• OBJECTIVES:
**1.** Extract from the Vienna trip report the passage from "May 11, 2022" up to and including "memorial is located.", keeping every word unchanged.
**2.** List every square, palace and opera house that the Vienna trip report names.

• TEXT:

◇ ◇ ◇ ◇ ◇

We were guests of the association HILFE und HOFFNUNG in Vienna. The association is known in Finland as “Eeva Huberin Työn Tuki Ry”. We were a total of 10 people.
May 11, 2022 On the day of arrival, Hannu Ylitalo picked us up from the airport and we drove together to a guesthouse in the 1st district. In the canteen of the guesthouse, Hannu gave us all a warm welcome. After a short prayer together, many practical things were discussed, e.g. Corona passports and tests. Afterwards we went via the nearby Schwedenplatz to Morzinplatz, where the Gestapo memorial is located.
May 12, 2022 There was a tram ride to Schönbrunn Palace, where we were guided through the old imperial summer residence. After a short refreshment at the guesthouse we were ready for the visit to the opera. In the canteen of the guesthouse on the 8th floor I gave the group a brief insight into the opera “Figaros Hochzeit” and then we took the tram to the Vienna State Opera to see a performance of this opera up close.

◇ ◇ ◇ ◇ ◇

• SOURCE DATA:
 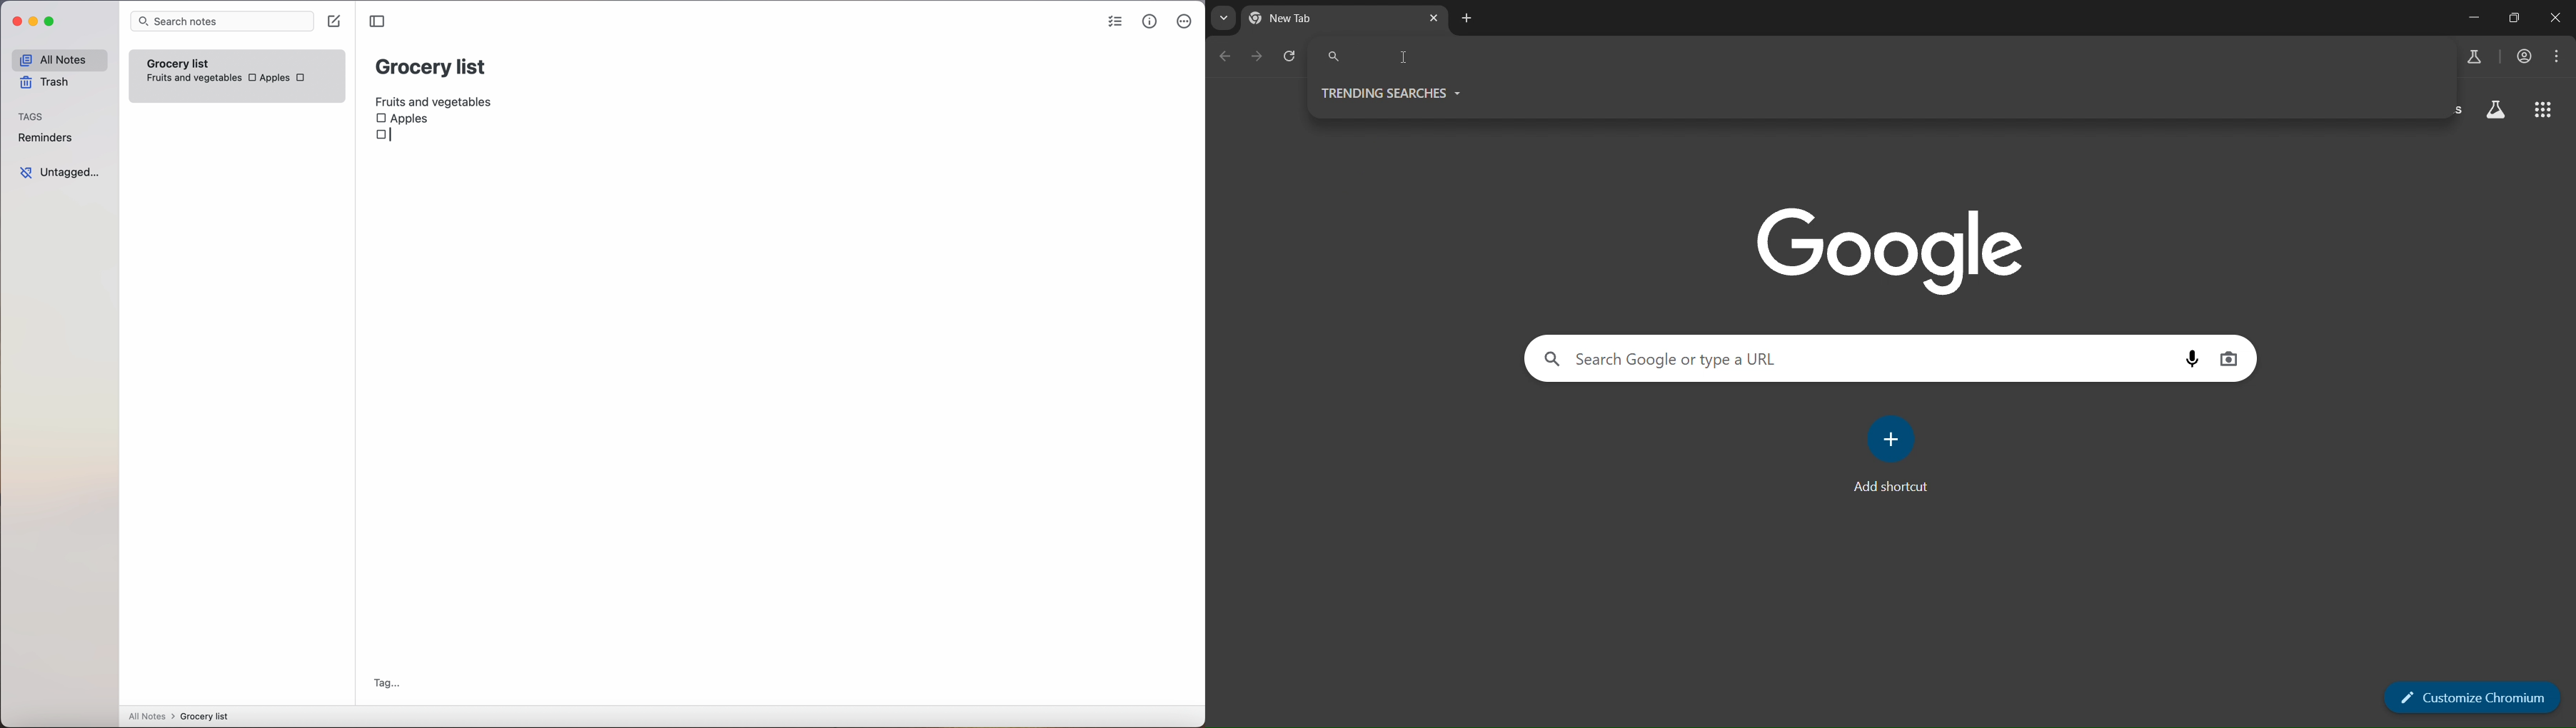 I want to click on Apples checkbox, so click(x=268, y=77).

◇ ◇ ◇ ◇ ◇

• RESPONSES PER TASK:
**1.**
May 11, 2022 On the day of arrival, Hannu Ylitalo picked us up from the airport and we drove together to a guesthouse in the 1st district. In the canteen of the guesthouse, Hannu gave us all a warm welcome. After a short prayer together, many practical things were discussed, e.g. Corona passports and tests. Afterwards we went via the nearby Schwedenplatz to Morzinplatz, where the Gestapo memorial is located.

**2.**
- Schwedenplatz
- Morzinplatz
- Schönbrunn Palace
- Vienna State Opera